People v. Burden

Rose, J.P.

Appeal from a judgment of the Supreme Court (Lamont, J.), rendered October 1, 2010 in Albany County, upon a verdict convicting defendant of the crime of criminal possession of a weapon in the second degree (two counts).

Defendant was indicted for the crimes of criminal possession of a weapon in the second degree (two counts), criminal mischief in the third degree and prohibited use of weapons after it was alleged that he had fired a handgun at a moving vehicle. Following a jury trial, defendant was convicted of the criminal possession of a weapon counts and sentenced, as a second felony offender, to concurrent prison terms of 12 years, to be followed by five years of postrelease supervision.

Defendant now appeals, arguing that the verdict finding him guilty on the criminal possession counts while acquitting him on the prohibited use of weapons count was repugnant in light of the People’s theory that he fired a shot and hit the vehicle. “[A] verdict as to a particular count shall be set aside only *860when it is inherently inconsistent when viewed in light of the elements of each crime as charged to the jury” (People v Tucker, 55 NY2d 1, 4 [1981]). Here, Supreme Court charged the jury that, in order to find defendant guilty of the criminal possession charges, the People were required to prove that he knowingly possessed a loaded firearm and that he did so with an intent to use it unlawfully against another and in a place that was not his home or place of business (see Penal Law § 265.03 [1] [b]; [3]). The weapon must be operable to satisfy the definition of “loaded firearm” (Penal Law § 265.00 [15]; see People v Covines, 70 NY2d 882, 883 [1987]). Prohibited use of weapons, on the other hand, requires the willful discharge of a firearm in a public place which is not in self-defense or in discharge of an official duty (see Penal Law § 265.35 [3] [a]). Based on these elements, the jury could have concluded that defendant discharged the firearm, as required to prove that it was loaded, but that the People failed to prove that the discharge was willful. Accordingly, we conclude that the verdict was not repugnant (see People v Onyia, 70 AD3d 1202, 1203-1204 [2010]; People v Lobban, 59 AD3d 566, 567 [2009], lv denied 12 NY3d 818 [2009]).

Defendant also contends that the verdict finding him guilty of criminal possession of a weapon in the second degree is against the weight of the evidence due to his acquittal on the prohibited use of weapons count. Several witnesses testified that, following a dispute with the occupants of the vehicle, defendant fired a shot in the vehicle’s direction, striking its bumper. Defendant presented alibi witnesses who testified that he briefly participated in the dispute, but then promptly returned to his apartment and was inside when the shot was fired.
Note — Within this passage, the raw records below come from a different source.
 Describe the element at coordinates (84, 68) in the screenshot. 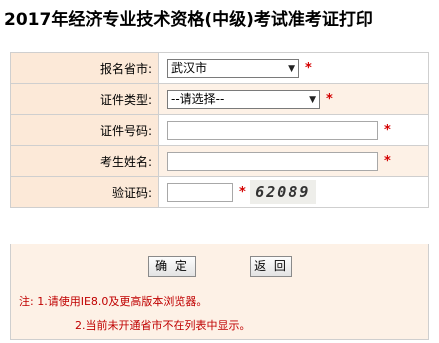

I see `province-label: 报名省市:` at that location.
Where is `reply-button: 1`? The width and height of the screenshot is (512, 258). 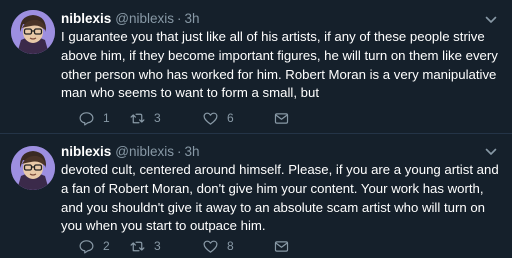 reply-button: 1 is located at coordinates (94, 118).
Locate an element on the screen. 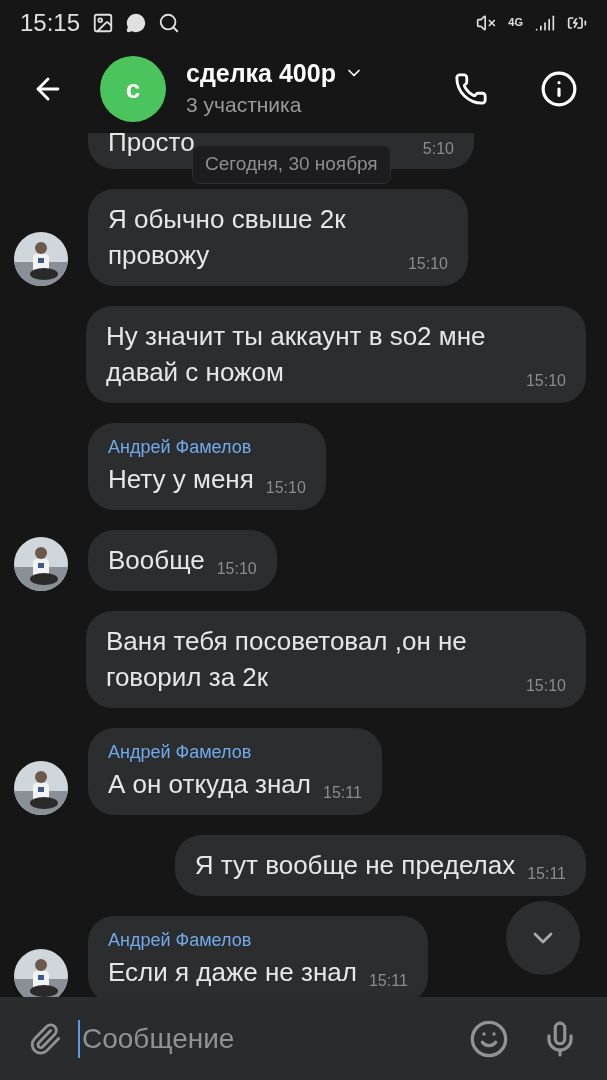 The image size is (607, 1080). message-time: 5:10 is located at coordinates (438, 149).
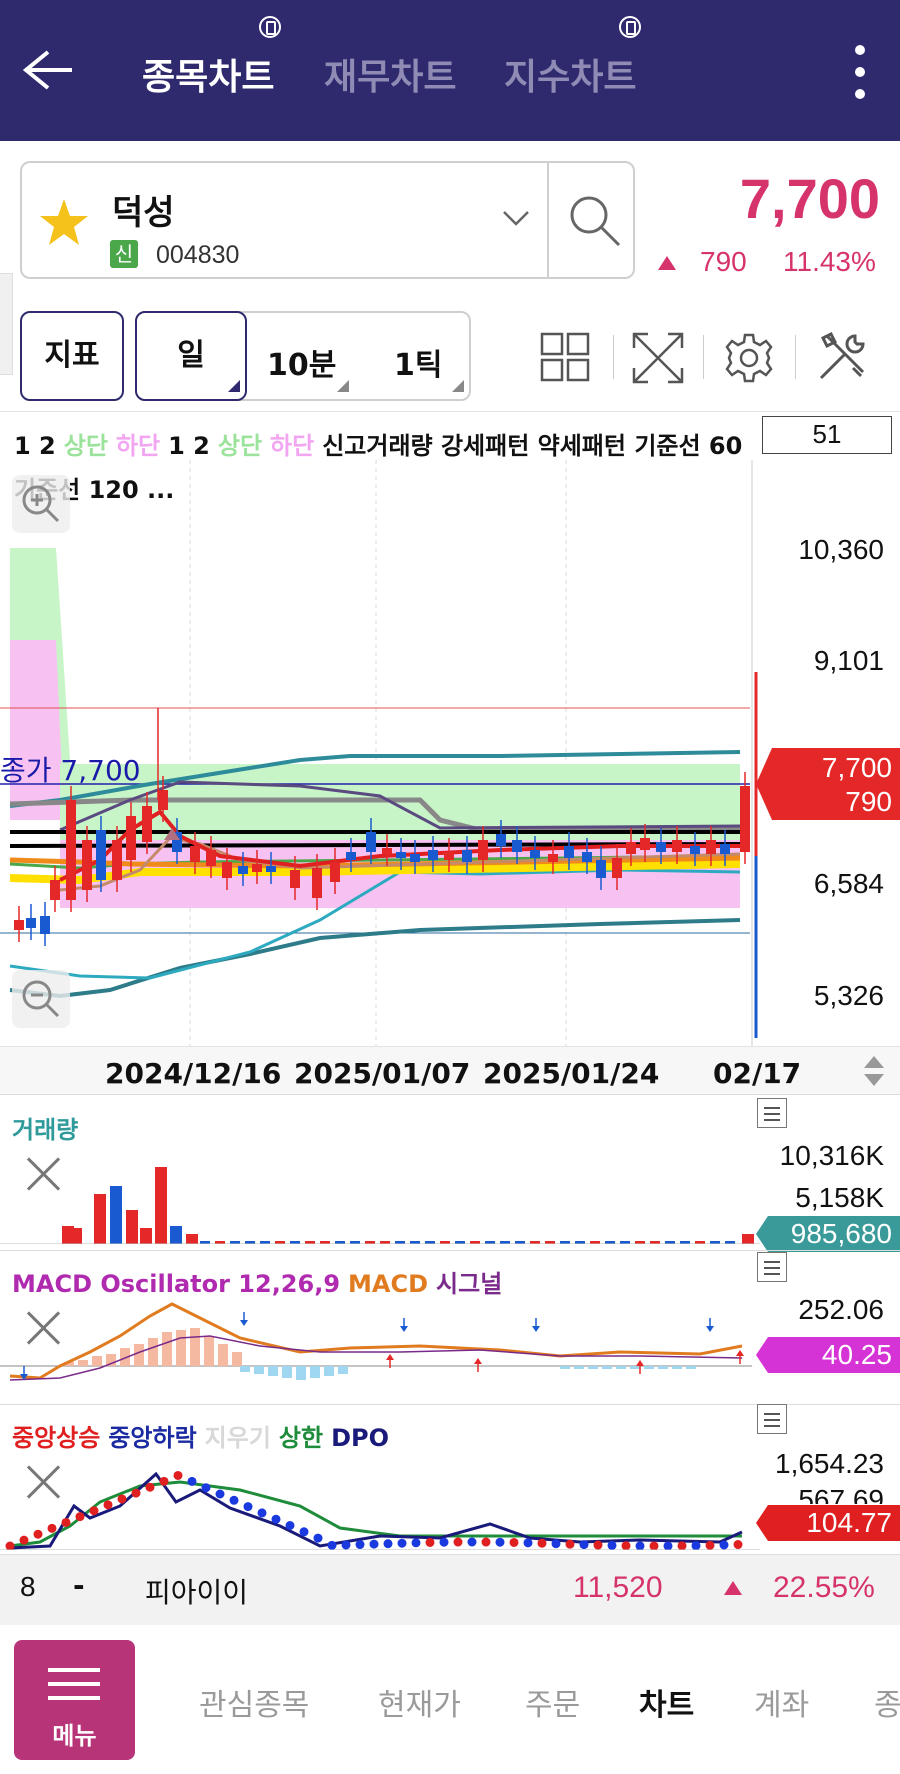 Image resolution: width=900 pixels, height=1774 pixels. Describe the element at coordinates (380, 1498) in the screenshot. I see `dpo-chart` at that location.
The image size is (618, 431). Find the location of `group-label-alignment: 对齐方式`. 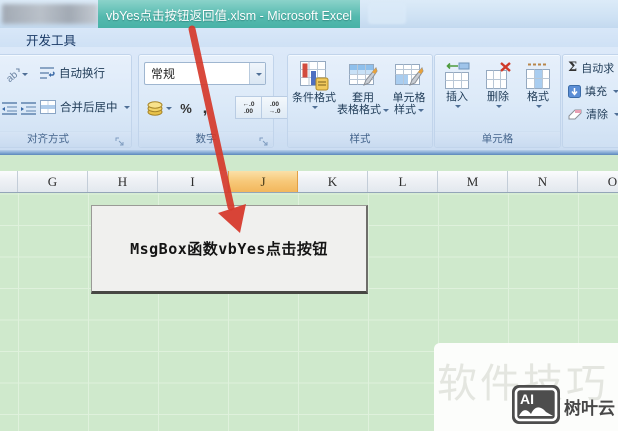

group-label-alignment: 对齐方式 is located at coordinates (66, 139).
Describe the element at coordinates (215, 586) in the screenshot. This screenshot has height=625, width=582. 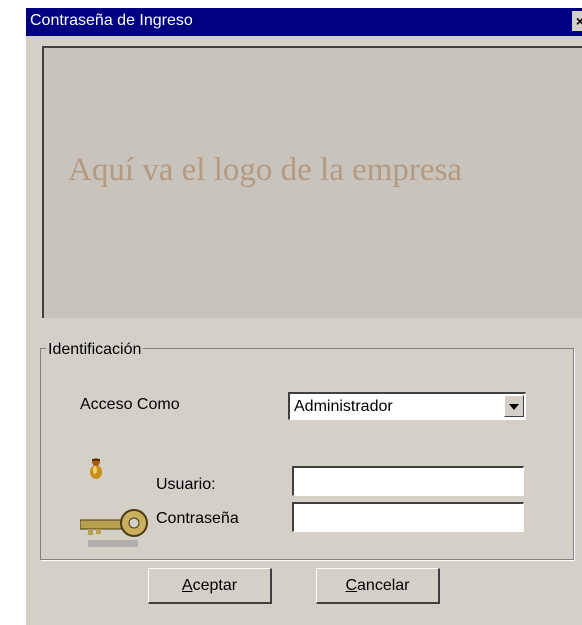
I see `accept-label: ceptar` at that location.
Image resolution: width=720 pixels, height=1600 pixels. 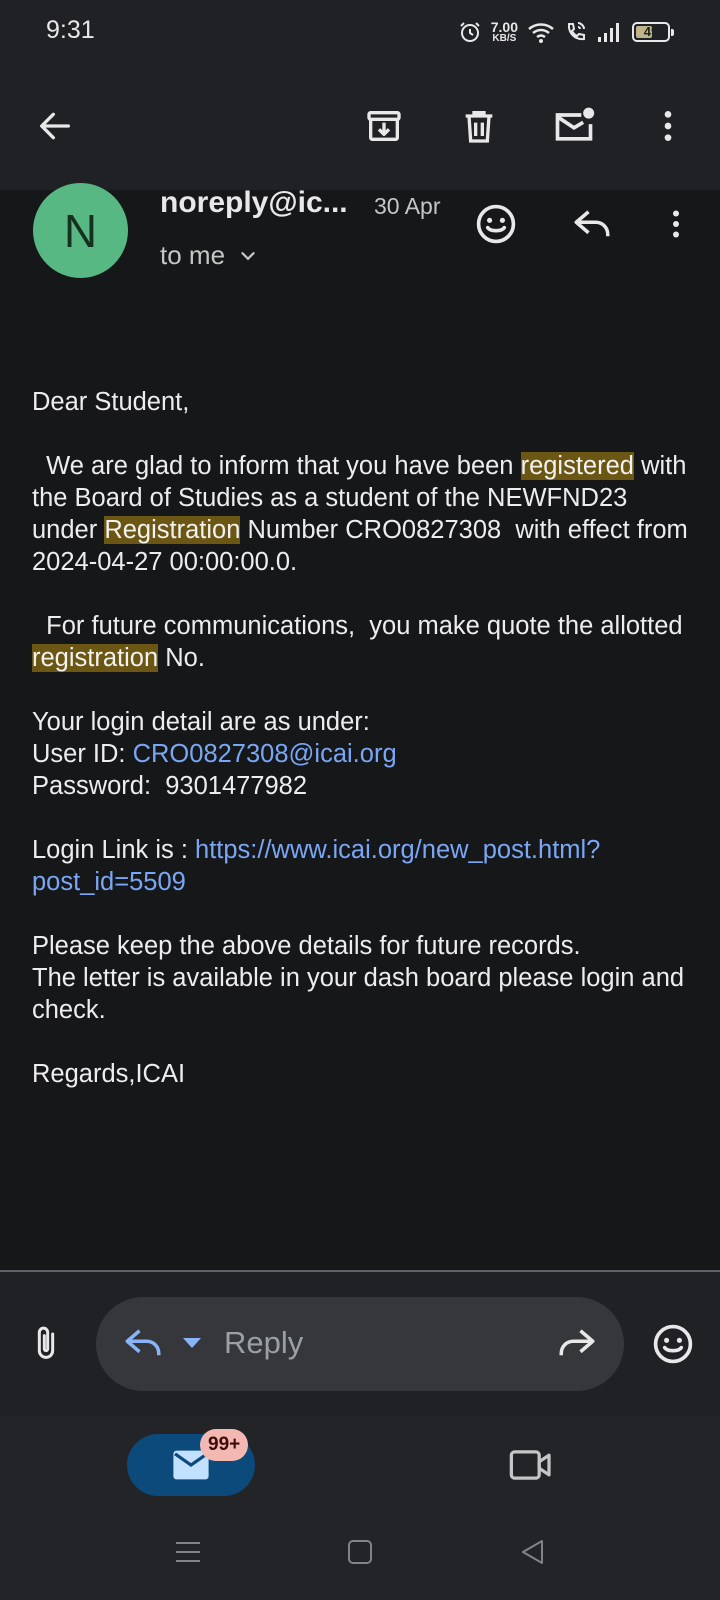 I want to click on avatar-letter: N, so click(x=80, y=230).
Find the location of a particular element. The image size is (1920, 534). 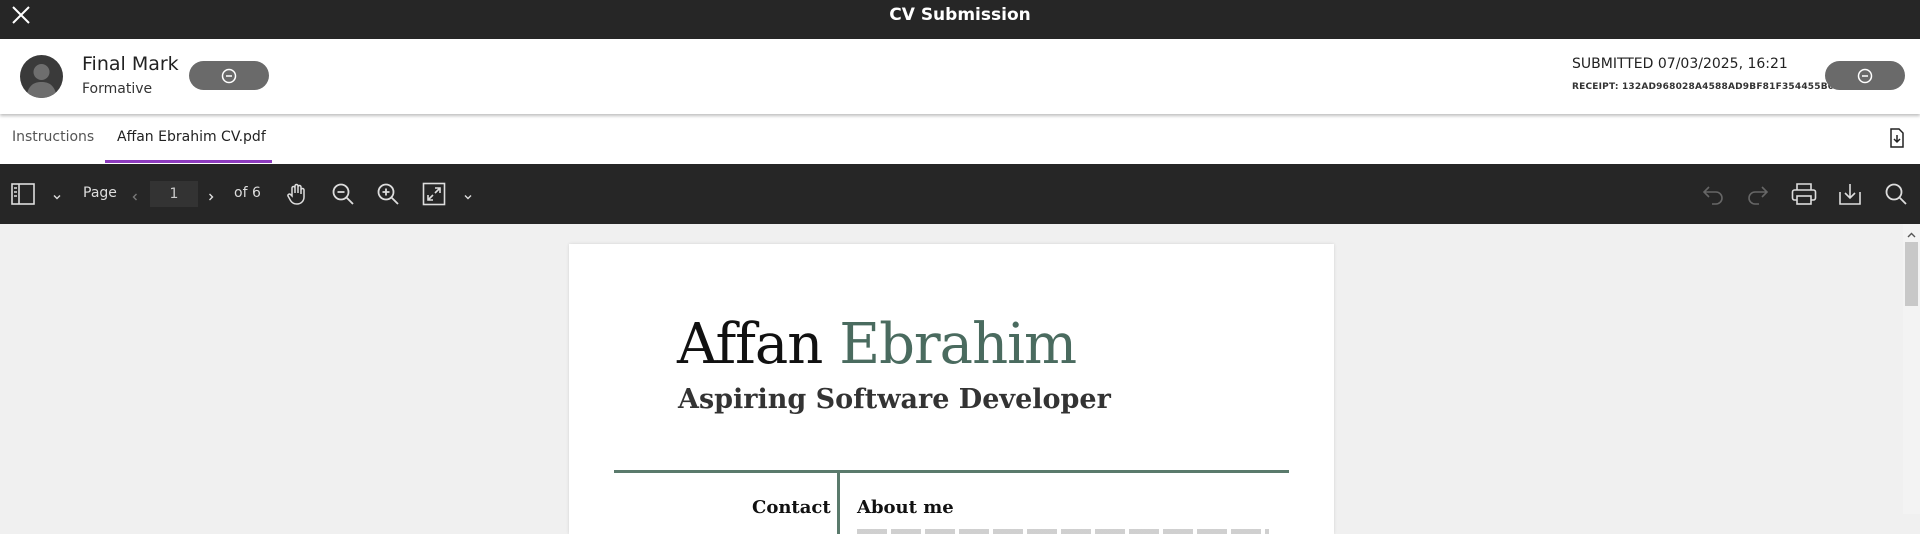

While a different verdict would not have been unreasonable, upon viewing the evidence in a neutral light and deferring to the jury’s credibility determinations, we are satisfied that the verdict is not against the weight of the evidence (see People v Townsend, 94 AD3d 1330, 1331 [2012], lv denied 19 NY3d 1105 [2012]; People v Mosher, 94 AD3d 1231, 1232 [2012], lv denied 19 NY3d 999 [2012]). While we have considered defendant’s acquittal on the prohibited use of weapons count in performing our weight of the evidence review (see People v O’Neil, 66 AD3d 1131, 1134 n 2 [2009]; People v Ross, 62 AD3d 619, 619 [2009], lv denied 12 NY 3d 928 [2009]), we do not find that it warrants a different result.

Finally, there is no merit to defendant’s argument that a mistrial should have been granted when a juror reported that she had observed an individual taking photographs of the jury during the trial. Supreme Court questioned each juror who was *861aware of the incident, and they all informed the court that they could remain impartial. The court then addressed all 12 jurors, assuring them that no images were found on the individual’s cell phone, reminding them of their oath to remain impartial and directing any juror who could not remain impartial to notify the court. Under these circumstances, we find that Supreme Court did not abuse its discretion in denying defendant’s motion for a mistrial (see People v Davis, 83 AD3d 1210, 1212 [2011], lv denied 17 NY3d 794 [2011]; People v Fogarty, 12 AD3d 854, 857 [2004], lv denied 4 NY3d 763 [2005]).

Stein, Spain and Garry, JJ., concur. Ordered that the judgment is affirmed.